1. Artificial Intelligence (AI): AI refers to systems designed to perform tasks that typically require human intelligence, such as decision-making, pattern recognition, and automation.
2. Machine Learning (ML): Machine Learning is a subset of AI where systems learn from data instead of being explicitly programmed. It is commonly used for predictions, recommendations, and pattern detection. The more relevant data it receives, the better it performs over time.
3. Generative AI: Generative AI creates new content such as text, images, code, or audio based on patterns learned from existing data. It powers applications like chatbots, content generation tools, and AI assistants.
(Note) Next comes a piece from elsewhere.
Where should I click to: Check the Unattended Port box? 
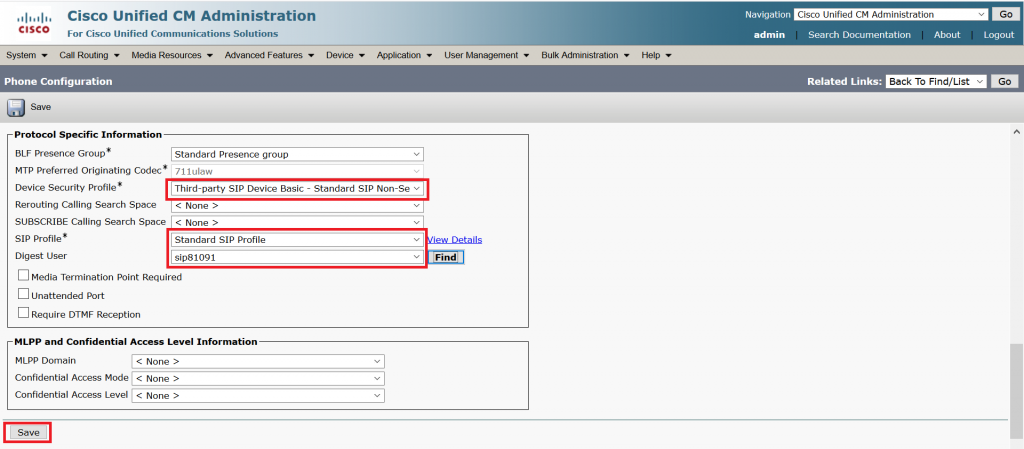pyautogui.click(x=23, y=294)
Most modern GenAI solutions rely on large language models (LLMs).
4. AI Agent: An AI agent is a system that can perform tasks autonomously by understanding inputs, making decisions, and taking actions. It often interacts with tools, APIs, or workflows to complete goals. AI agents are widely used in automation and enterprise applications.
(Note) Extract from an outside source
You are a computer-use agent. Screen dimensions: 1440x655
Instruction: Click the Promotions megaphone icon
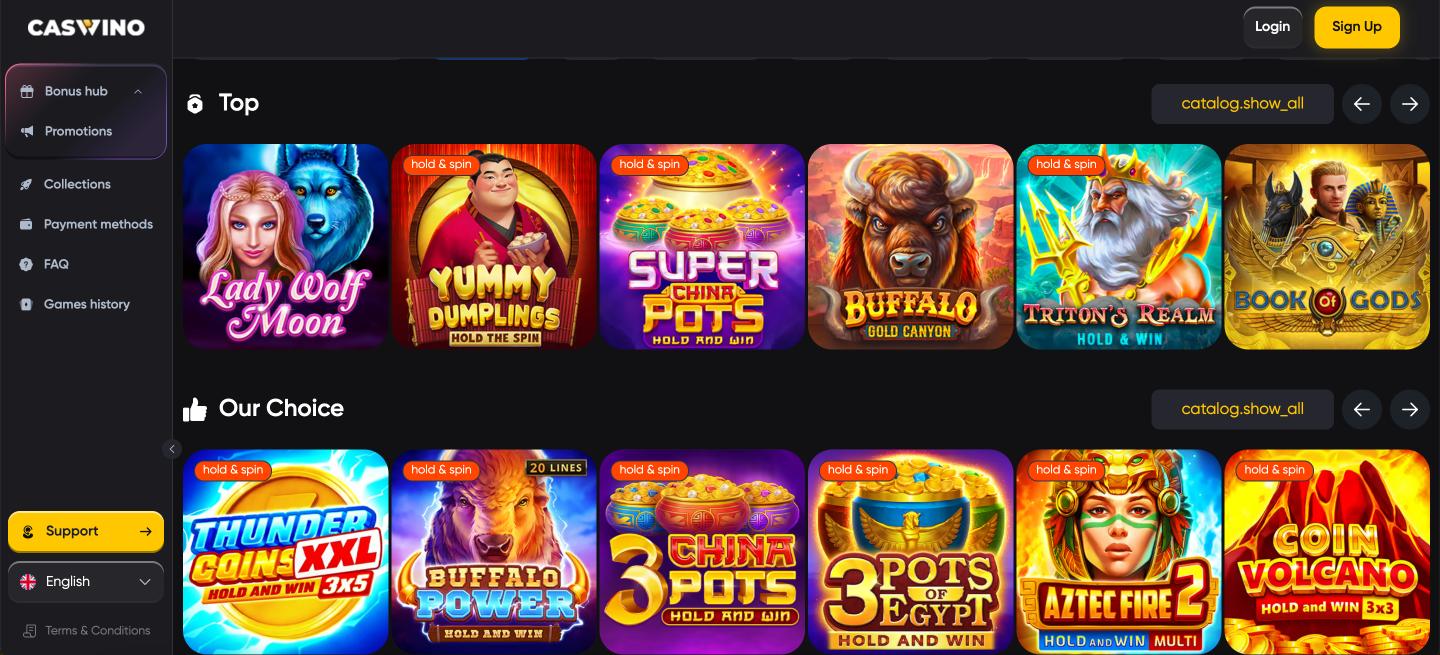pyautogui.click(x=27, y=131)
5. Agentic AI: Agentic AI refers to advanced AI systems capable of independent reasoning, planning, and executing multi-step tasks. These systems can adapt to changing inputs and operate with minimal human intervention. They are commonly used in complex workflows and decision systems.
6. Large Language Model (LLM): An LLM is a type of AI model trained on vast amounts of text data to understand and generate human-like language. It powers chatbots, virtual assistants, and generative AI applications. Examples include models used in conversational AI systems.